> _Work order_
Your response should consist of the records, reproduced exactly.

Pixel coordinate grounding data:
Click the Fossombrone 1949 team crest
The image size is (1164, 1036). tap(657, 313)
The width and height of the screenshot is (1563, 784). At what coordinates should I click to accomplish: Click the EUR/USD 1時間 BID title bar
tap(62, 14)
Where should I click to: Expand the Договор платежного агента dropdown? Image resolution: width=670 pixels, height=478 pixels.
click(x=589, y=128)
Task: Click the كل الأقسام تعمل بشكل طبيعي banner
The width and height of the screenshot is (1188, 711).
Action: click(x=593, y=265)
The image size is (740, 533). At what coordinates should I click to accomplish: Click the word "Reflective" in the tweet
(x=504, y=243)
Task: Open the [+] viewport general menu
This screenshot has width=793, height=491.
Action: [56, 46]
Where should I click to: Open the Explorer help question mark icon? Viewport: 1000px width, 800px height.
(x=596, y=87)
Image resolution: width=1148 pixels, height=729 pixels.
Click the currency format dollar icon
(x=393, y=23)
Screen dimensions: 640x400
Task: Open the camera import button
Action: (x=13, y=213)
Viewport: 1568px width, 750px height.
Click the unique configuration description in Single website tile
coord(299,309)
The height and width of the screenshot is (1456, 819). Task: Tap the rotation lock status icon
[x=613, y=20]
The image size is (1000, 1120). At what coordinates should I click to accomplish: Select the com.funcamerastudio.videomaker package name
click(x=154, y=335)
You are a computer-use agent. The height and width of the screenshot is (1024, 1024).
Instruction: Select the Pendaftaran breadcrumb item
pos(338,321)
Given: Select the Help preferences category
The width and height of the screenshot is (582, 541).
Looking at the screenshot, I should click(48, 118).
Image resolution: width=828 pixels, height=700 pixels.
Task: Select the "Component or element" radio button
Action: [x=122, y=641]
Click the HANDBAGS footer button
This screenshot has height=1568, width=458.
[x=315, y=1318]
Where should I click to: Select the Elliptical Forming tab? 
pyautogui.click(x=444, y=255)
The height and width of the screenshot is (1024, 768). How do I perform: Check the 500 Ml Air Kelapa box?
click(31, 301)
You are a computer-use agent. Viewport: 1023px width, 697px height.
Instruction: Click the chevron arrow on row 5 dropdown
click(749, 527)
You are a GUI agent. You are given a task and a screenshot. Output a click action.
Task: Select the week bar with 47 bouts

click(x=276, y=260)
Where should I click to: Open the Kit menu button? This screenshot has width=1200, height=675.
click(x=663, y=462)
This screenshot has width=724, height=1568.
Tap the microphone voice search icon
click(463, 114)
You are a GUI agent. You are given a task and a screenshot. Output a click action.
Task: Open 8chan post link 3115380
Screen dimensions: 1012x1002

> _Solution_
Click the Fossombrone 1949 team crest
The image size is (1164, 1036). tap(657, 313)
The width and height of the screenshot is (1563, 784). At what coordinates should I click to accomplish: Click the EUR/USD 1時間 BID title bar
tap(62, 14)
Where should I click to: Expand the Договор платежного агента dropdown? Image resolution: width=670 pixels, height=478 pixels.
click(x=589, y=128)
Task: Click the كل الأقسام تعمل بشكل طبيعي banner
The width and height of the screenshot is (1188, 711).
Action: click(x=593, y=265)
The image size is (740, 533). At what coordinates should I click to accomplish: Click the word "Reflective" in the tweet
(x=504, y=243)
Task: Open the [+] viewport general menu
This screenshot has width=793, height=491.
Action: [56, 46]
Where should I click to: Open the Explorer help question mark icon? Viewport: 1000px width, 800px height.
(x=596, y=87)
Image resolution: width=1148 pixels, height=729 pixels.
Click the currency format dollar icon
(x=393, y=23)
Screen dimensions: 640x400
Task: Open the camera import button
Action: (x=13, y=213)
Viewport: 1568px width, 750px height.
Click the unique configuration description in Single website tile
coord(299,309)
The height and width of the screenshot is (1456, 819). Task: Tap the rotation lock status icon
[x=613, y=20]
The image size is (1000, 1120). At what coordinates should I click to accomplish: Select the com.funcamerastudio.videomaker package name
click(x=154, y=335)
You are a computer-use agent. The height and width of the screenshot is (1024, 1024).
Instruction: Select the Pendaftaran breadcrumb item
pos(338,321)
Given: Select the Help preferences category
The width and height of the screenshot is (582, 541).
Looking at the screenshot, I should click(48, 118).
Image resolution: width=828 pixels, height=700 pixels.
Task: Select the "Component or element" radio button
Action: [x=122, y=641]
Click the HANDBAGS footer button
This screenshot has height=1568, width=458.
[x=315, y=1318]
Where should I click to: Select the Elliptical Forming tab? 
pyautogui.click(x=444, y=255)
The height and width of the screenshot is (1024, 768). How do I perform: Check the 500 Ml Air Kelapa box?
click(31, 301)
You are a computer-use agent. Viewport: 1023px width, 697px height.
Instruction: Click the chevron arrow on row 5 dropdown
click(749, 527)
You are a GUI agent. You are given a task and a screenshot. Output a click action.
Task: Select the week bar with 47 bouts

click(x=276, y=260)
Where should I click to: Open the Kit menu button? This screenshot has width=1200, height=675.
click(x=663, y=462)
This screenshot has width=724, height=1568.
Tap the microphone voice search icon
click(463, 114)
You are a GUI agent. You are given a task and a screenshot. Output a click action.
Task: Open 8chan post link 3115380
Screen dimensions: 1012x1002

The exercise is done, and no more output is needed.